(Collected data entries)
• • • •
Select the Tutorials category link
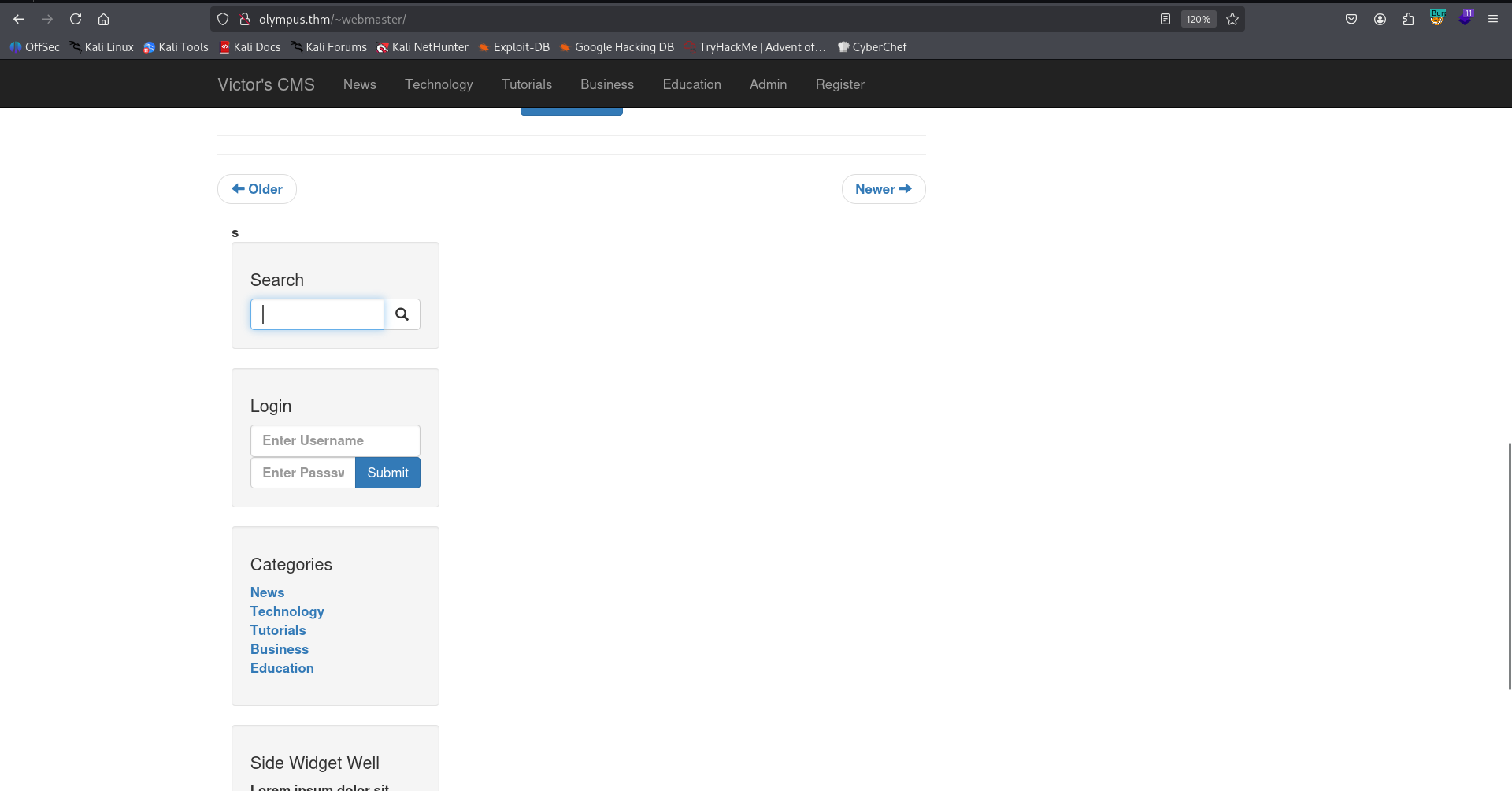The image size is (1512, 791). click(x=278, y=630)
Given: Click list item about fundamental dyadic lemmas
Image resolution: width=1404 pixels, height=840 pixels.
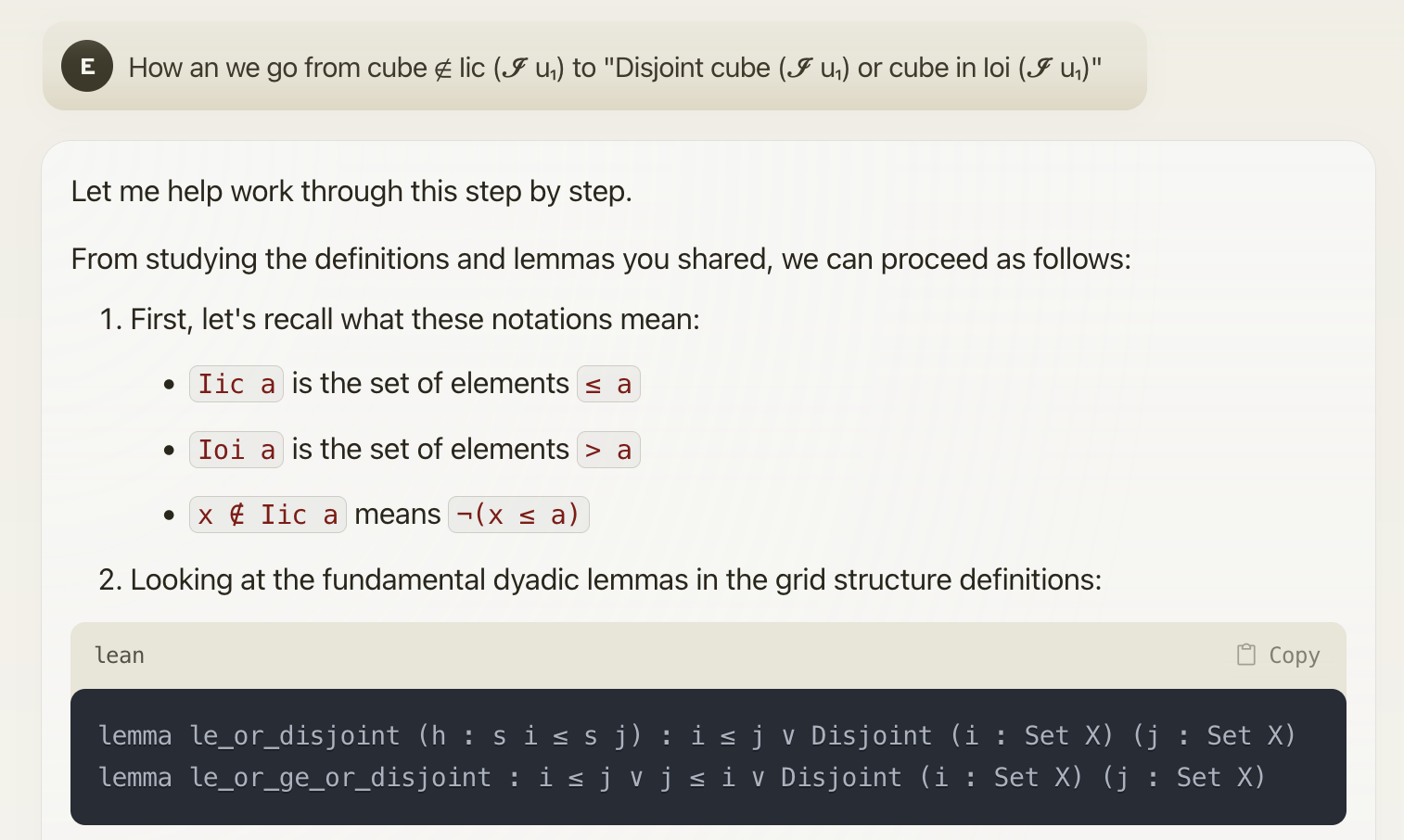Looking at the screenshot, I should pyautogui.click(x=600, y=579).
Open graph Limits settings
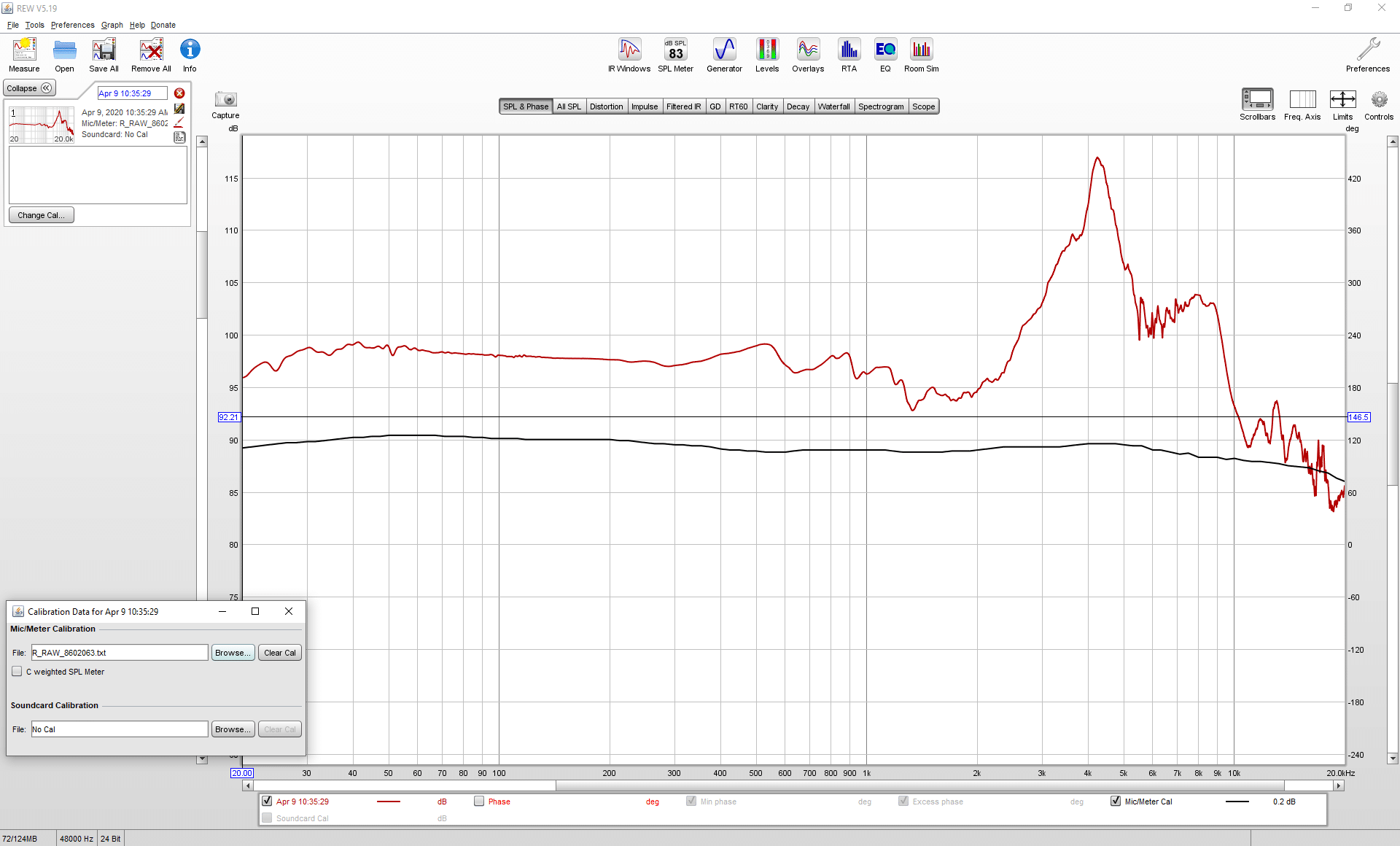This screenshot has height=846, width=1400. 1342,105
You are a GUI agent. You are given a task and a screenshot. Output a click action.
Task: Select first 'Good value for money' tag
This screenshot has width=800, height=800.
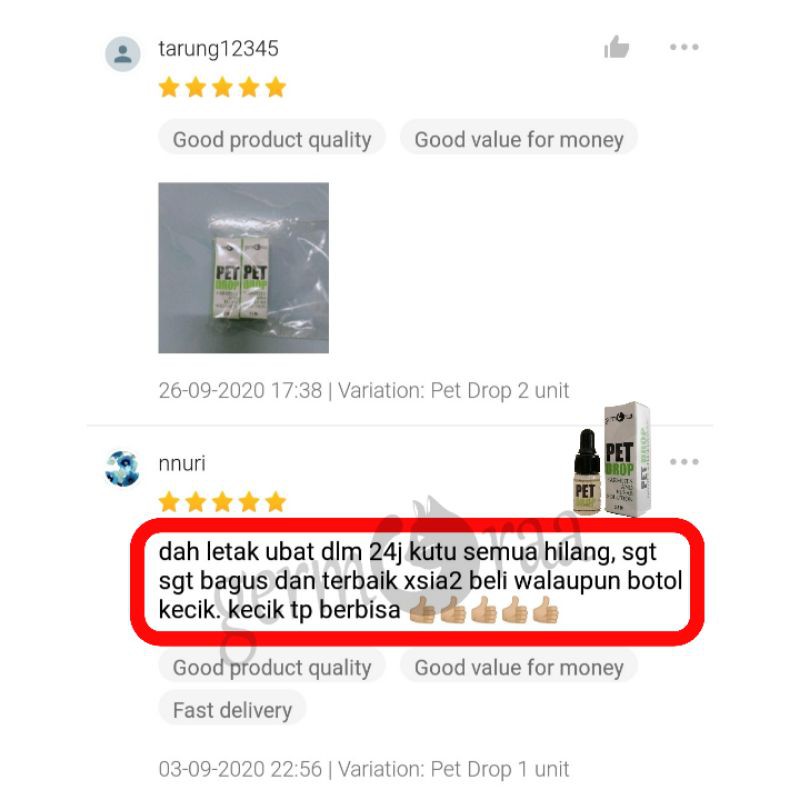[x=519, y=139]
• • • •
- **Task to complete**: Repeat the data above line for line, leaving out the pictures.

- **Full solution**:
Select the Tutorials category link
The image size is (1512, 791). click(x=278, y=630)
Given: Click list item about fundamental dyadic lemmas
Image resolution: width=1404 pixels, height=840 pixels.
Looking at the screenshot, I should pyautogui.click(x=600, y=579).
Open graph Limits settings
This screenshot has height=846, width=1400. 1342,105
You are a GUI agent. You are given a task and a screenshot. Output a click action.
Task: Select first 'Good value for money' tag
This screenshot has width=800, height=800.
[x=519, y=139]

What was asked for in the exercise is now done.